2. Requisiti per l’impresa e occupazione
La normativa crea un nesso chiaro tra la concessione della residenza e l’attività economica effettiva. In particolare:
- Il richiedente deve essere titolare di almeno il 51% del capitale sociale di una società costituita a San Marino.
- L’impresa deve rispettare criteri occupazionali, che variano a seconda che operi in settori incentivati o no: ad esempio, assunzione di almeno un lavoratore dalle liste di avviamento al lavoro a tempo indeterminato nei settori incentivati o tre lavoratori in quelli non incentivati.
- In alternativa, un ulteriore criterio di accesso è l’avere meno di 40 anni di età.
Le assunzioni devono avvenire a tempo pieno, sottolineando un impegno concreto dell’impresa nei confronti del mercato del lavoro locale.
3. Requisiti patrimoniali e debitori
Oltre ai requisiti occupazionali e societari, l’articolo richiede che il richiedente non abbia posizioni debitorie iscritte a ruolo per oltre 20.000 € (salvo dilazioni regolarmente onorate). Questo criterio mira a garantire la solidità finanziaria dei soggetti beneficiari.
4. Garanzie e requisiti economici all’ingresso
Prima dell’iscrizione nel registro dei residenti per motivi economici, il richiedente deve costituire garanzie reali su deposito bancario, fidejussione bancaria o assicurativa per almeno 75.000 €, che dovranno essere aumentate a 150.000 € entro due anni o sostituite con l’acquisto di un immobile di pari valore da destinare a sede dell’attività o ad abitazione.
5. Mantenimento e controllo dei requisiti
La normativa prevede verifiche periodiche da parte dell’Ufficio Attività Economiche per accertare la continuità dei requisiti. La perdita delle condizioni che ne hanno giustificato la concessione — ad esempio, l’insufficiente livello occupazionale o il venir meno dell’attività economica — può determinare la revoca della residenza, salvo che entro 90 giorni non ne venga rimossa la causa.
6. Ambiti familiari e diritti dei familiari
La residenza è estesa al coniuge non legalmente separato e ai figli a carico fino a 25 anni, nonché ai figli disabili a prescindere dall’età, purché a carico. Questo elemento introduce una dimensione sociale e familiare significativa nella disciplina, favorendo l’insediamento di nuclei familiari che portano stabilità al territorio.

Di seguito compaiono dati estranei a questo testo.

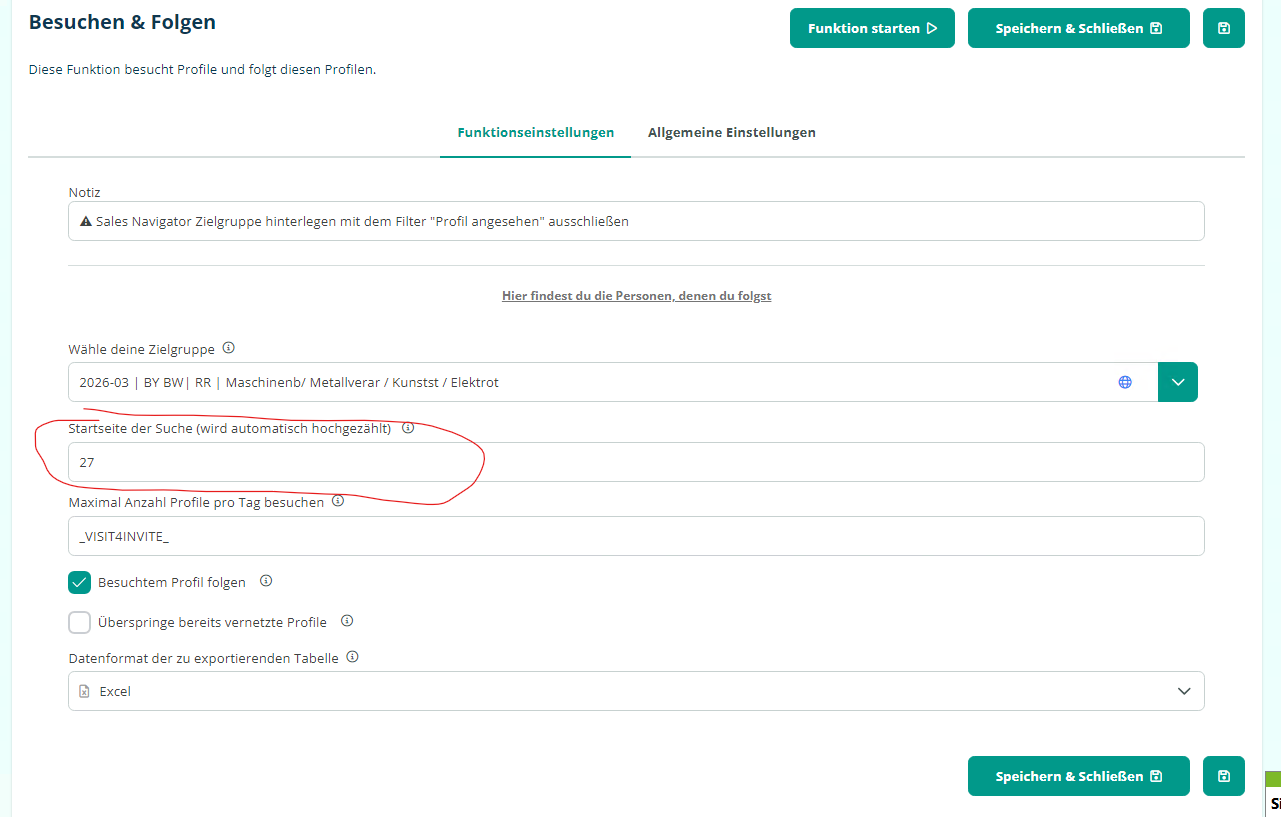The image size is (1281, 817).
Task: Expand the Zielgruppe dropdown with green chevron
Action: 1178,382
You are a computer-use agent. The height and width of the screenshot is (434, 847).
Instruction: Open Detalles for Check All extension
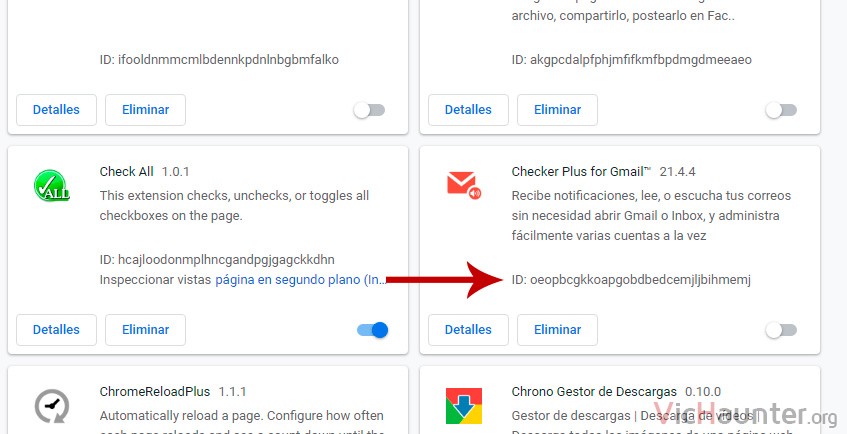tap(56, 330)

7. Esclusione dalle agevolazioni di altri regimi
I residenti per motivi economici non possono accedere ad alcune agevolazioni previste da altre leggi sammarinesi — ad esempio quelle relative ad agevolazioni abitative o piani di sostegno differenti — sottolineando la specificità e autonomia del regime di residenza per motivi economici.
8. Consolidamento della residenza
Dopo dieci anni di residenza continuativa e il mantenimento dei requisiti, la residenza si considera consolidata, estendendo gli effetti anche ai familiari conviventi. Questo profilo temporale introduce un incentivo di lungo termine per l’integrazione degli imprenditori nella vita economica e sociale della Repubblica.
9. Conclusioni e prospettive
La disciplina sulla residenza per motivi economici, come recentemente modificata, evidenzia come San Marino offra un ambiente favorevole per imprenditori non residenti, bilanciando l’attrazione di investimento con criteri di solidità economica, responsabilità occupazionale e integrazione nel tessuto locale.